Threshold response of ecosystem water use efficiency to soil water in an alpine meadow

Sci Total Environ. 2024 Jan 15:908:168345. doi: 10.1016/j.scitotenv.2023.168345. Epub 2023 Nov 5.

Abstract

Ecosystem water use efficiency (WUE) is a coupled index of carbon (gross ecosystem productivity, GEP) and water fluxes (transpiration, Tr or evapotranspiration, ET), reflecting how ecosystem uses water efficiently to increase its carbon uptake. Though ecosystem WUE is generally considered to decrease with increasing precipitation levels, it remains elusive whether and how it nonlinearly responds to extreme water changes. Here, we performed a 5-year precipitation halving experiment in an alpine meadow, combined with extremely interannual precipitation fluctuations, to create a large range of soil water variations. Our results showed that WUETr and WUEET consistently showed a quadratic pattern in response to soil water.

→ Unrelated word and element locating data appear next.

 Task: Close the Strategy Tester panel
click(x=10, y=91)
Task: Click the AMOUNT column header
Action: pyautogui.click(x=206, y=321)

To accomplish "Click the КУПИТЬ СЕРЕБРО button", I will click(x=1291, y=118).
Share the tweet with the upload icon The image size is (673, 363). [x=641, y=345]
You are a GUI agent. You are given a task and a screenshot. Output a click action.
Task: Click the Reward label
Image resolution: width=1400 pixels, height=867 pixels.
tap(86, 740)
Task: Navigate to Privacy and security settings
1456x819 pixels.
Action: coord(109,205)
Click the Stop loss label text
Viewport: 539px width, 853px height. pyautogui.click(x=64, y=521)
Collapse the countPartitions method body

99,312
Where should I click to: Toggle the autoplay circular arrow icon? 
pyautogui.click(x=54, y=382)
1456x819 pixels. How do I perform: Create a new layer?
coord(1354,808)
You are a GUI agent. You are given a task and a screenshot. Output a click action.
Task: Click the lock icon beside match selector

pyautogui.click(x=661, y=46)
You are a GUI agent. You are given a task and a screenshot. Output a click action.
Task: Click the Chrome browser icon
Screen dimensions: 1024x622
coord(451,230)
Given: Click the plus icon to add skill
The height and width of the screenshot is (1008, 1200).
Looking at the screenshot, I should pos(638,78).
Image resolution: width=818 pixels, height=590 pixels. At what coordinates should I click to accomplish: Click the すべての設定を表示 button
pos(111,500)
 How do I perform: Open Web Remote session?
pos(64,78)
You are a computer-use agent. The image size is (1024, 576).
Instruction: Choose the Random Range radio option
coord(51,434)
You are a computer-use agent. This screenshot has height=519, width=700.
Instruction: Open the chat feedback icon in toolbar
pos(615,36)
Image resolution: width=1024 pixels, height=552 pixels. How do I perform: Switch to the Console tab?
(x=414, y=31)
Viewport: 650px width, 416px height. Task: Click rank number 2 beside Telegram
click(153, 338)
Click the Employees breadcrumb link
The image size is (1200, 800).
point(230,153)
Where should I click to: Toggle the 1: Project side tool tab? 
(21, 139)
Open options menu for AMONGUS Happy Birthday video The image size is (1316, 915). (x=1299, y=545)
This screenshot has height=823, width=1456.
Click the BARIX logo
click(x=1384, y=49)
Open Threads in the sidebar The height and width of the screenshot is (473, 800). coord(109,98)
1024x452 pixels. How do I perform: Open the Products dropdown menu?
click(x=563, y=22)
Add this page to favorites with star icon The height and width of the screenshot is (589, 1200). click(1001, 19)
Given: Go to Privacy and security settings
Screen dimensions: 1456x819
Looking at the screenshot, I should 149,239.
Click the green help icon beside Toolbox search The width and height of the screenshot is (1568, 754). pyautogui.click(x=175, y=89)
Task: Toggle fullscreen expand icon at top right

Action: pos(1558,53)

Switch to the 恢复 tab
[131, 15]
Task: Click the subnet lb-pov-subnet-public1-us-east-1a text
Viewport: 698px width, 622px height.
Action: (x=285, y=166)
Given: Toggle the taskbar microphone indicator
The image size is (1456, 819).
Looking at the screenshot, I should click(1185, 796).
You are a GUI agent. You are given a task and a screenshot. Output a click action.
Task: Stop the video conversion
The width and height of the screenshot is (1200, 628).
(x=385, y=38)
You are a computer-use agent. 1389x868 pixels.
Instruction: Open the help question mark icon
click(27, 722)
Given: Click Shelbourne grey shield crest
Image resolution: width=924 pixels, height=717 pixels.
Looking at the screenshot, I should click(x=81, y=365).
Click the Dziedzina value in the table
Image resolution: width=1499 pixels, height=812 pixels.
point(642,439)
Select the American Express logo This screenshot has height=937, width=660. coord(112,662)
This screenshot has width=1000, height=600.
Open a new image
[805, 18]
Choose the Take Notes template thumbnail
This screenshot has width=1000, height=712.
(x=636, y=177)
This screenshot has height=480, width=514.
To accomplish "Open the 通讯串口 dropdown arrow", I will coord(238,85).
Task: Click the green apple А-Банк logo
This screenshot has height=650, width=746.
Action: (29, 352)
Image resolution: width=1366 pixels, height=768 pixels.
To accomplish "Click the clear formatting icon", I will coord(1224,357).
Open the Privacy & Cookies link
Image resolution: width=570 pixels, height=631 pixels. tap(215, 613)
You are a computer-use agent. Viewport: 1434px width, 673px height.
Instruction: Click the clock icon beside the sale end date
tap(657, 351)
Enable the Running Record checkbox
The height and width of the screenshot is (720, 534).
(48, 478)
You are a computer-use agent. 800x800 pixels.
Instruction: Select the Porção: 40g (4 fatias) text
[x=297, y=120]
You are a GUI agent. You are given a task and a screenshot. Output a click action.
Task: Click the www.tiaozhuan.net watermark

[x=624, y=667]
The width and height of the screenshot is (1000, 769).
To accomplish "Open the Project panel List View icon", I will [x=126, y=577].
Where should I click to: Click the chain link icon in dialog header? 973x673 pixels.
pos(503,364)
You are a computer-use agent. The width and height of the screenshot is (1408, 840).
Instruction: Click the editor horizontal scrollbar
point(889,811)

Such quadratic patterns were steadily held at different stages of growing seasons, with minor changes in the optimal water thresholds (25.0-28.4 %). Below the water threshold, more soil water stimulated GEP but reduced Tr and ET by lowering soil temperature, resulting in a positive response of ecosystem WUE to soil water. Above the threshold, soil water stimulated GEP less than Tr (ET), leading to a negative response of ecosystem WUE to soil water. However, biological processes, including plant cover and belowground biomass as well as vertical root biomass distribution, had less effect on ecosystem WUE. Overall, this work is among the first to reveal the nonlinearity and optimal water thresholds of ecosystem WUE across a broad range of soil water, suggesting that future extreme precipitation events will more frequently surpass the water threshold and differently change the coupling relationships of carbon and water fluxes in alpine grasslands.

Keywords: Alpine meadow; Ecosystem water use efficiency; Evapotranspiration; Gross ecosystem productivity; Transpiration; Water threshold.